Topics are generally important words in text. 
- Frequency count can be one of the way to identify topics.
- TF-IDF can also be used for Topic Modelling.
- Or most famous, LDA (Latent Dirichlet Allocation)

### LDA

Suppose you have the following set of sentences:

- I like to eat broccoli and bananas.
- I ate a banana and spinach smoothie for breakfast.
- Chinchillas and kittens are cute.
- My sister adopted a kitten yesterday.
- Look at this cute hamster munching on a piece of broccoli.

LDA will try to identify words which have been used in similar context and will calculate probability of occuring two words togther.
In the above example, LDA will create topics like:
    
- Topic A: 30% broccoli, 15% bananas, 10% breakfast, 10% munching, … (at which point, you could interpret topic A to be about food)
- Topic B: 20% chinchillas, 20% kittens, 20% cute, 15% hamster, … (at which point, you could interpret topic B to be about cute animals).



### Topic Modelling with Gensim

gensim(https://radimrehurek.com/gensim/) package in python implements most of topic modelling algorithms.

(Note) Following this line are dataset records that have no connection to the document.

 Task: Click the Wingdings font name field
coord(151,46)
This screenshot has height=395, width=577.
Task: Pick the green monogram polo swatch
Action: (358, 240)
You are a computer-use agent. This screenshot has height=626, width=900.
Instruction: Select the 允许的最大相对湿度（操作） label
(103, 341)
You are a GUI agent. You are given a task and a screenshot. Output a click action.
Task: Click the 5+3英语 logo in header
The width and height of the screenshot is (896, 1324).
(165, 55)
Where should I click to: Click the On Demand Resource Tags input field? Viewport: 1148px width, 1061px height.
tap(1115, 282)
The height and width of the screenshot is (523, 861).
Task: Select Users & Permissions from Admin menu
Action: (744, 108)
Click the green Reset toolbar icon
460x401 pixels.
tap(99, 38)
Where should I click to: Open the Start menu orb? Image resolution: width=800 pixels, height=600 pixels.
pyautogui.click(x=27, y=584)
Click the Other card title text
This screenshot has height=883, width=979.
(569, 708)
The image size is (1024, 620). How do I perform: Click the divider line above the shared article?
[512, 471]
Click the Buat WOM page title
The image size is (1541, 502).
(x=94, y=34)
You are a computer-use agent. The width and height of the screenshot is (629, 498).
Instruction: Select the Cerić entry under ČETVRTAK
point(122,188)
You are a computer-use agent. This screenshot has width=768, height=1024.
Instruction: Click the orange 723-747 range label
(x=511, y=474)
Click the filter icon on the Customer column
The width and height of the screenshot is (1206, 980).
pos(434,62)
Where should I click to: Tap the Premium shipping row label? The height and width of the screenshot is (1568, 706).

* We'll walk through a basic application of Topic Modeling with LDA
* We'll also cover the basic NLP operations necessary for the application
    

In [17]:
# create sample documents
doc_a = "Brocolli is good to eat. My brother likes to eat good brocolli, but not my mother."
doc_b = "My mother spends a lot of time driving my brother around to baseball practice."
doc_c = "Some health experts suggest that driving may cause increased tension and blood pressure."
doc_d = "I often feel pressure to perform well at school, but my mother never seems to drive my brother to do better."
doc_e = "Health professionals say that brocolli is good for your health." 

# compile documents
doc_complete = [doc1, doc2, doc3, doc4, doc5]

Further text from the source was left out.